Actor Robert Vaughn, probably best known for playing Napoleon Solo in the ’60s show The Man From UNCLE passed away today due to acute leukaemia. He was 83.
Image: AP
Vaughn’s acting career spans over 50 years, including roles in films from this year. He was nominated for an Academy Award for Best Supporting Actor and a Golden Globe Award for Best Supporting Actor for his part in the 1959 movie The Young Philadelphians. The next year, he played a gunman tortured by all the deaths he’d caused in The Magnificent Seven.
But for most of us, he was Napoleon Solo of The Man From UNCLE. One of the classic spy-fi shows of the ’60s, The Man From UNCLE followed agents of then fictional United Network Command for Law and Enforcement, an international agency devoted to fighting the evildoers from THRUSH.
As Solo, Vaughn was a much more gentle kind of spy than the James Bond character that he was made in the mould of. He was an agreeable sort of spy — almost comforting — which might have something to do with the structure of UNCLE including a civilian in every episode that needed to be worked into the plot. He was funny and casual and still saved the world on a weekly basis.

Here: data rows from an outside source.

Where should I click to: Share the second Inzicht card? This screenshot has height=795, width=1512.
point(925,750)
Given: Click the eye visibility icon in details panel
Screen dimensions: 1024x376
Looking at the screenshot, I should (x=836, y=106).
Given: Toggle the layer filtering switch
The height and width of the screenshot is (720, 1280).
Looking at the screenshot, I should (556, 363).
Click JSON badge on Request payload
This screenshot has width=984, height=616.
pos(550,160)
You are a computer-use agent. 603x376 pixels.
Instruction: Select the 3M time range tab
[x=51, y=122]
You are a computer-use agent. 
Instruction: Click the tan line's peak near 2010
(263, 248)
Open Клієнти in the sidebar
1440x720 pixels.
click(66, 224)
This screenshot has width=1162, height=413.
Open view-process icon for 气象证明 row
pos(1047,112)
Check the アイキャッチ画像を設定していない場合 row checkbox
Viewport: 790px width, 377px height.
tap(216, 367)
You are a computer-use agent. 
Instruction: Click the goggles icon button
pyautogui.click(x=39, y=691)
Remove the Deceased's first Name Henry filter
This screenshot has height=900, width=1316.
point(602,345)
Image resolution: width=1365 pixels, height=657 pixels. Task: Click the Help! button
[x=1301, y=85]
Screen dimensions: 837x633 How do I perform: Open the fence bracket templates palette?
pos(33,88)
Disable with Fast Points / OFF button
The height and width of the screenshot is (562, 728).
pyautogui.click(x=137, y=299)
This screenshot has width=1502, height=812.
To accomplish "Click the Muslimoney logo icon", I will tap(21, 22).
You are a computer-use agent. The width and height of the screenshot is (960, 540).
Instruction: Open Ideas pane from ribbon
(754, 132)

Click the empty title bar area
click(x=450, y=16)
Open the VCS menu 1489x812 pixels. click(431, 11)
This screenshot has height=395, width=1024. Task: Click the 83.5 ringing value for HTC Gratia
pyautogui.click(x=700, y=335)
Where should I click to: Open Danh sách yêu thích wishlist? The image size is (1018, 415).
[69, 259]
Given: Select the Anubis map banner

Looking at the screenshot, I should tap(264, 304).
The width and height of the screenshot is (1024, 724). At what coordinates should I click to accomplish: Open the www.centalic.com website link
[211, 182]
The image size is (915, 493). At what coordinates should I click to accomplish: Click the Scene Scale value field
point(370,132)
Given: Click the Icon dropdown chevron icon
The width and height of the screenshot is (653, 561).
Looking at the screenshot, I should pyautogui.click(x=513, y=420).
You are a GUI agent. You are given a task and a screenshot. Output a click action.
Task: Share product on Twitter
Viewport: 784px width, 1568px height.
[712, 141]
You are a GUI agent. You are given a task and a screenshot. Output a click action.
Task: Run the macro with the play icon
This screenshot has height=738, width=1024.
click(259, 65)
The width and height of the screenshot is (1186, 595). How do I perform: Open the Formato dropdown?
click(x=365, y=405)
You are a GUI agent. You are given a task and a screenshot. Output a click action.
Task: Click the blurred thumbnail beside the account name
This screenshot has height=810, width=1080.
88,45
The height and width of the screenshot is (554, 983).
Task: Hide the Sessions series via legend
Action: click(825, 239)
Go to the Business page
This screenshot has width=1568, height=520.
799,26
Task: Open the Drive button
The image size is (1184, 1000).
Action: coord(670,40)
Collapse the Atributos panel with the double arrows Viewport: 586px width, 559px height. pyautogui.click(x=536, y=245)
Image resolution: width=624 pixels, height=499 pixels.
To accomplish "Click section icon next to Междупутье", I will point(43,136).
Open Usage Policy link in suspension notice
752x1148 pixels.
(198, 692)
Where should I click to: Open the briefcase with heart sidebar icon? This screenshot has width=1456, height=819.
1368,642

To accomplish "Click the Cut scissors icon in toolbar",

More recently, Vaughn was a regular on the BBC show Hustle, as the most experienced member of a crew of con men. As in UNCLE, he played the whole thing with a twinkle in his eye, but adding a grandfatherly all-knowingness to his role as a mentor.
Vaughn played all sorts of roles in his very long and prolific career, but whenever you saw him show up, you knew he would elevate whatever material he was in.